▶ **YOUR ASSIGNMENT**:
Write out every entry exactly as given, but omit the pictures.
*** DATA RECORDS Section Begins ***
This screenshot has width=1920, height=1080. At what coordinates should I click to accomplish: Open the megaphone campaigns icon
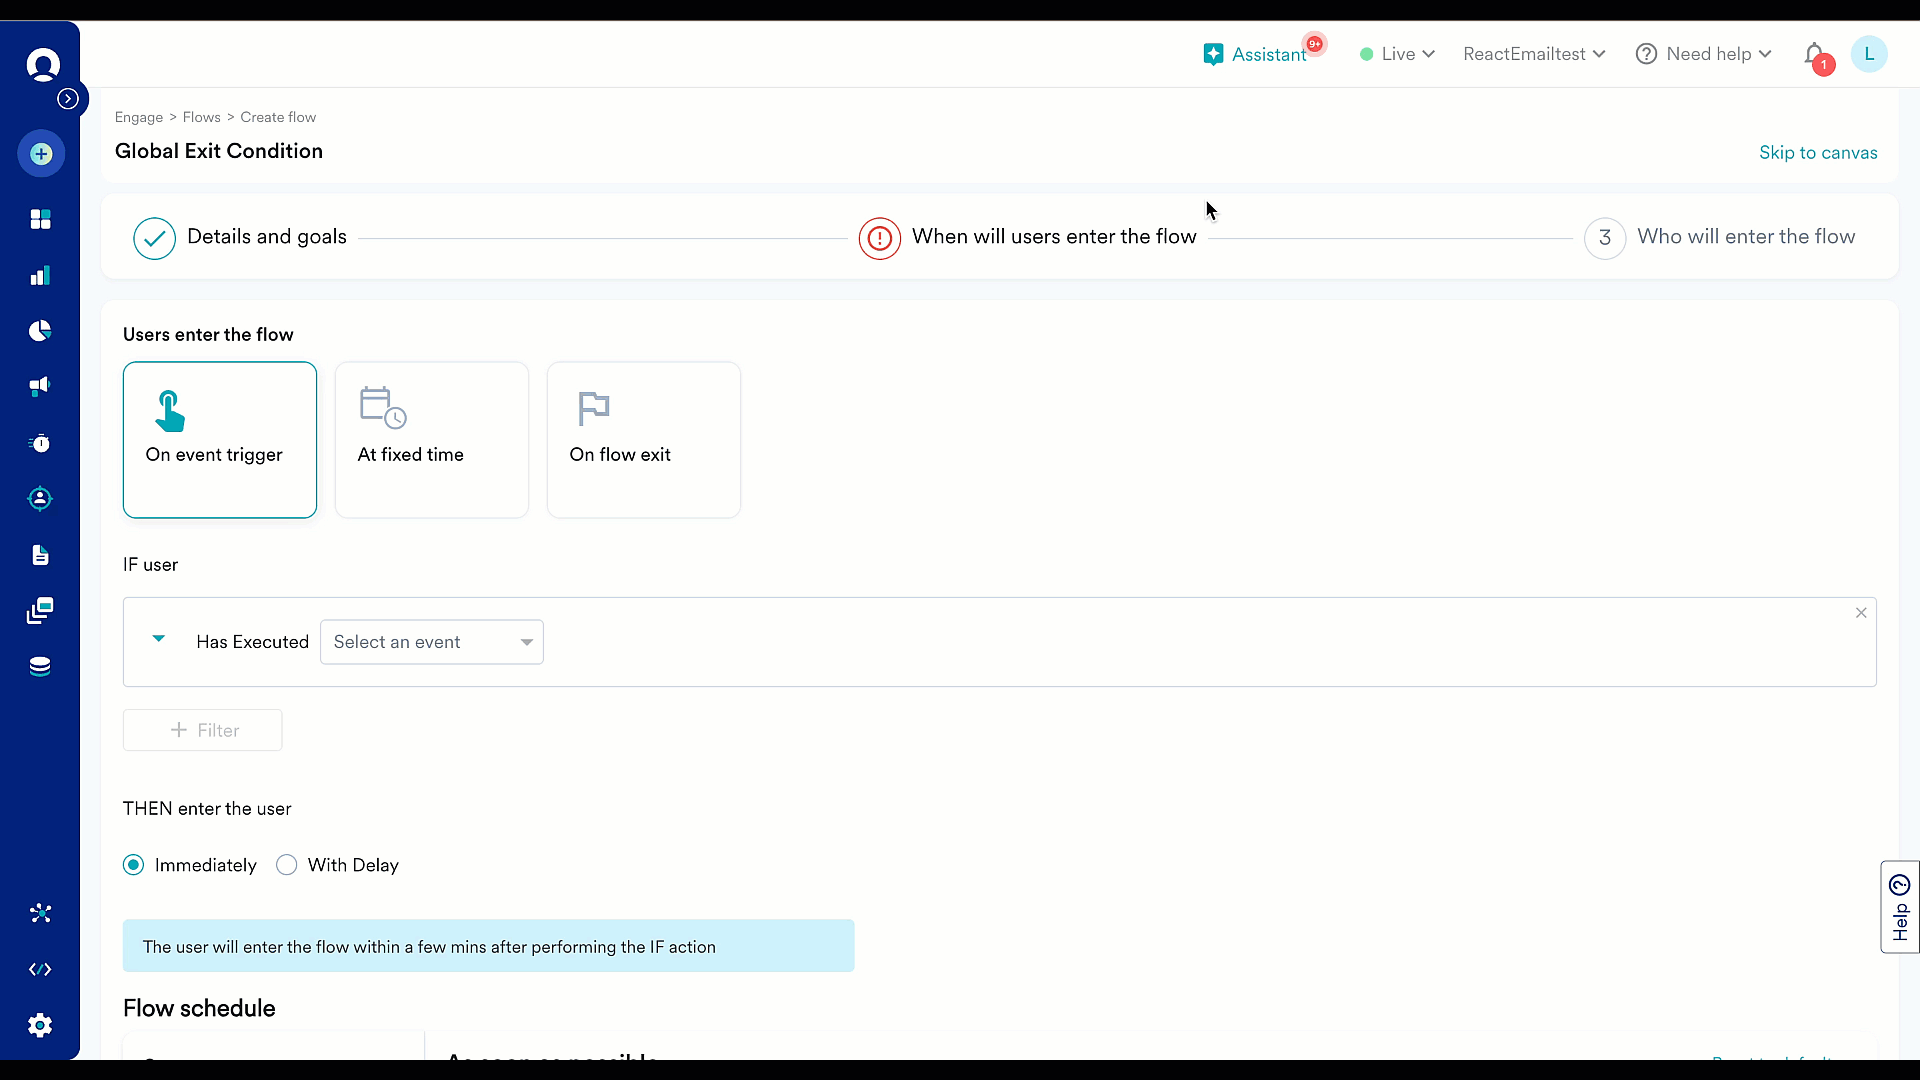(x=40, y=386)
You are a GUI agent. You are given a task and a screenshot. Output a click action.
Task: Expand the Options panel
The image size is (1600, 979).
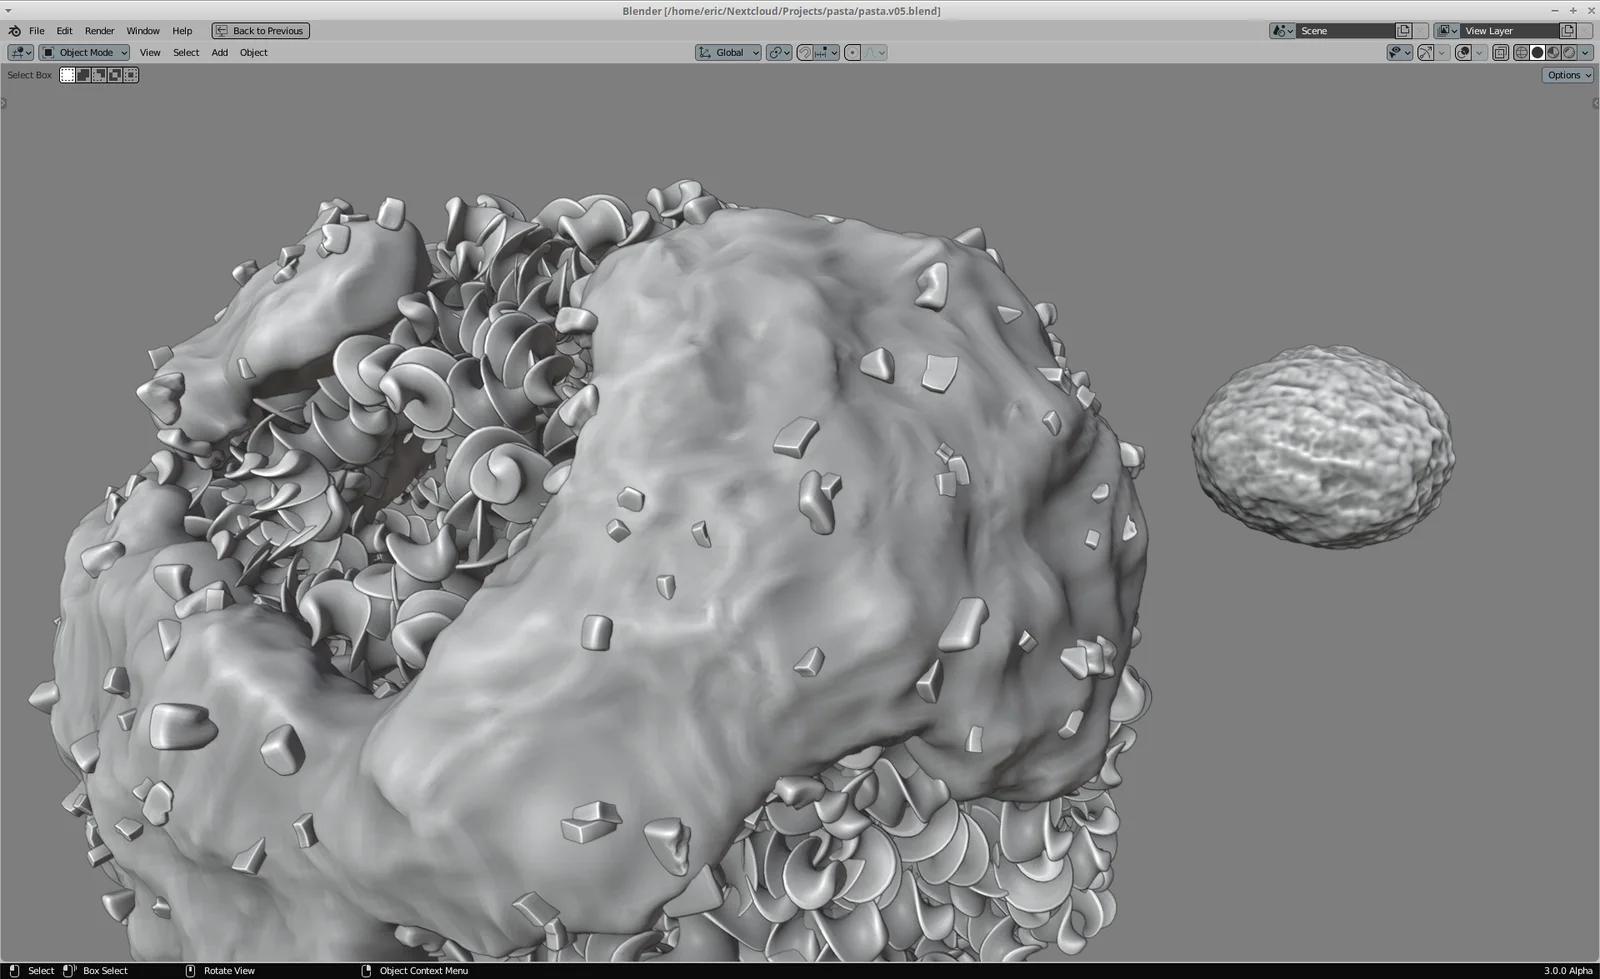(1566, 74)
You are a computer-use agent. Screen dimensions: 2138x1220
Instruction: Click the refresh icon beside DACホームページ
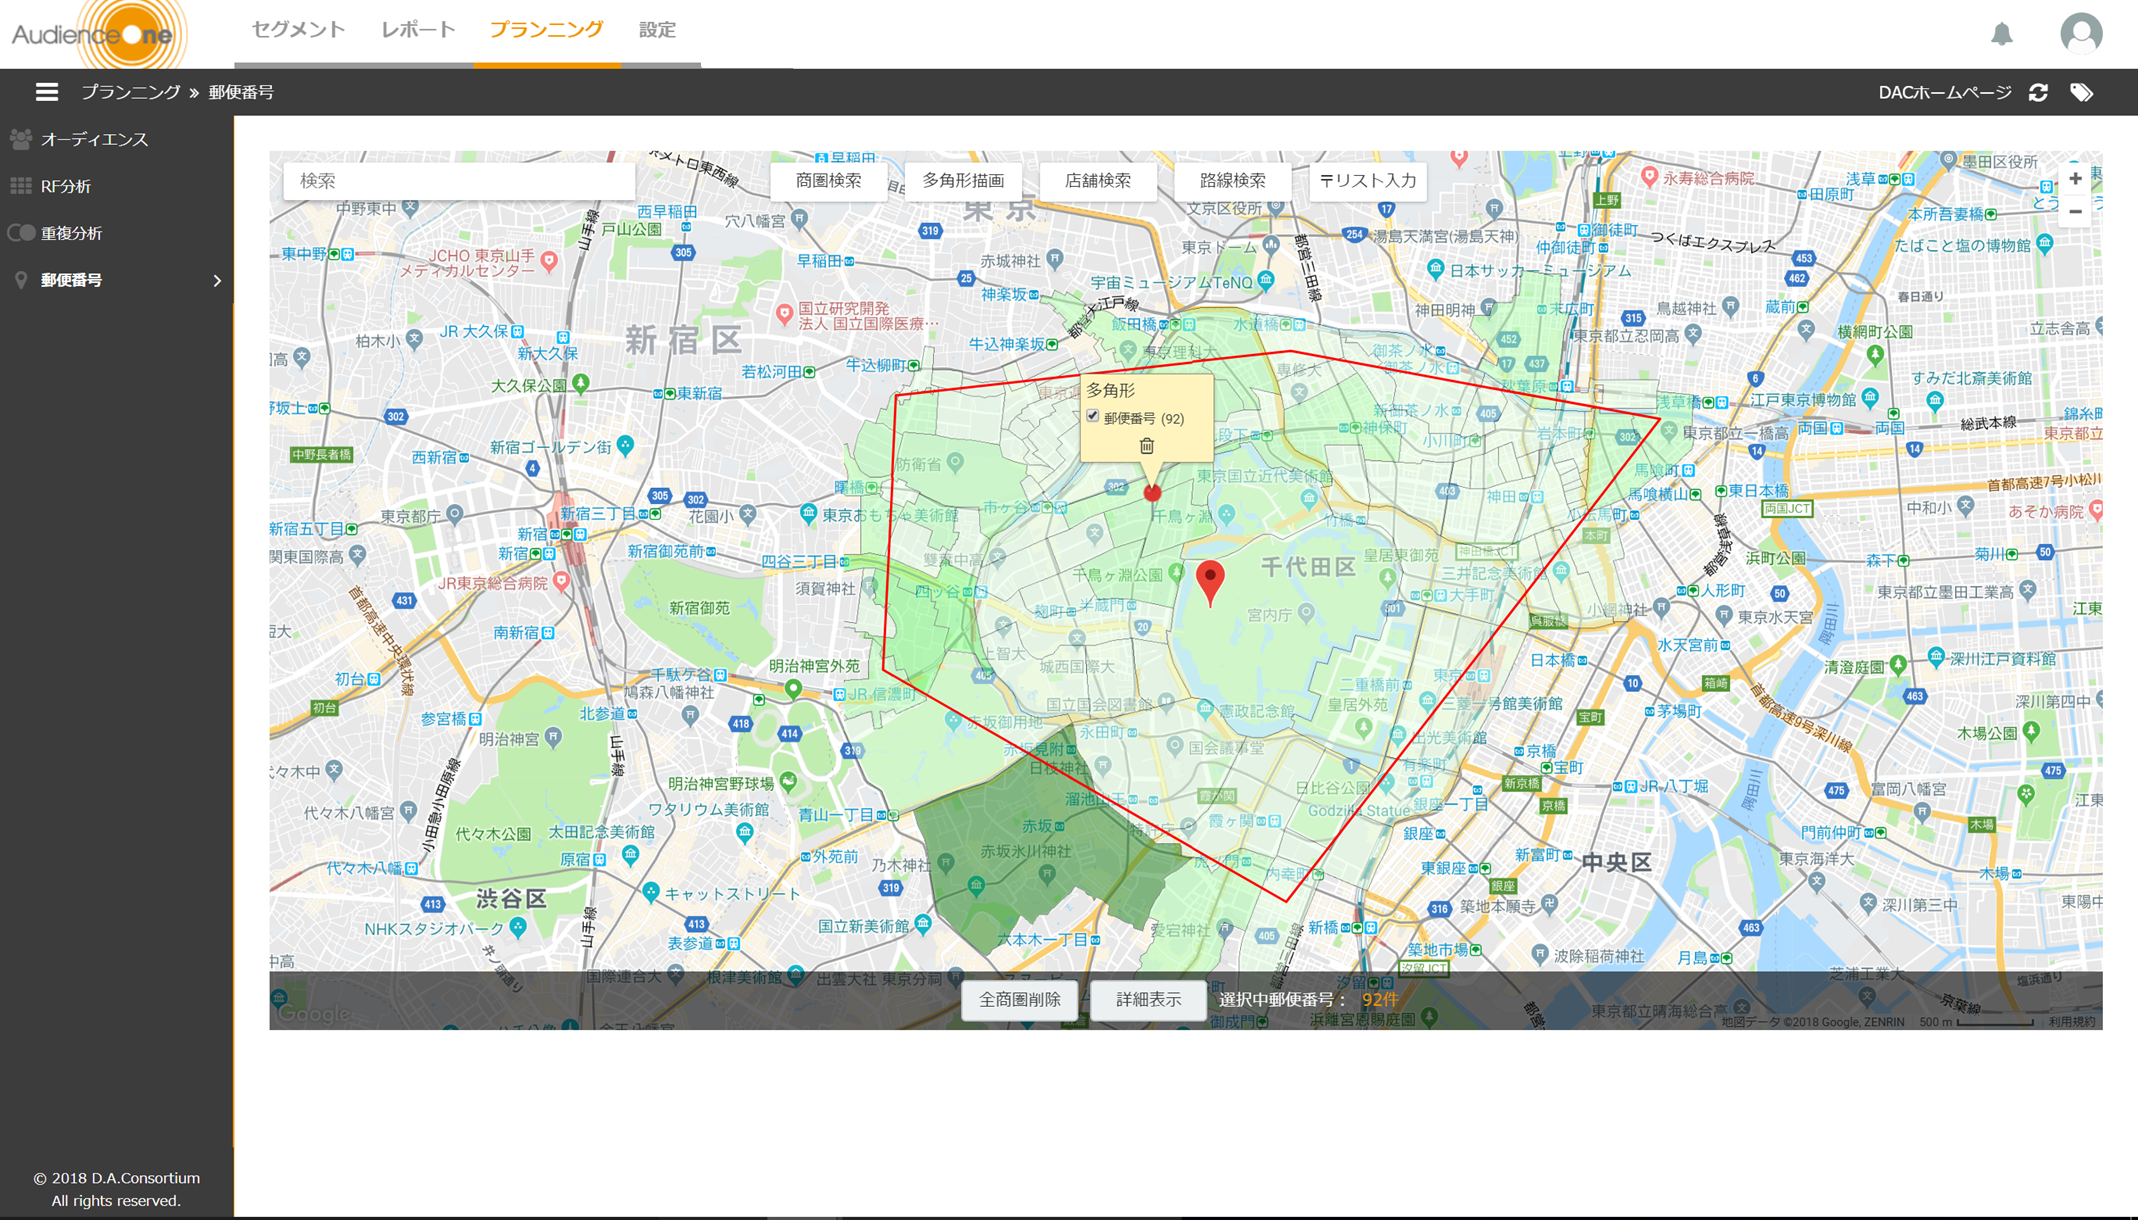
*** DATA RECORDS Section Ends ***
▶ **EXPECTED OUTPUT**:
This screenshot has width=1920, height=1080. At what coordinates should I click to accomplish: Open the megaphone campaigns icon
(x=40, y=386)
You are a GUI agent. You are given a task and a screenshot. Output a click action.
Task: Expand the Options panel
The image size is (1600, 979).
(1566, 74)
You are a computer-use agent. Screen dimensions: 2138x1220
Instruction: Click the refresh icon beside DACホームページ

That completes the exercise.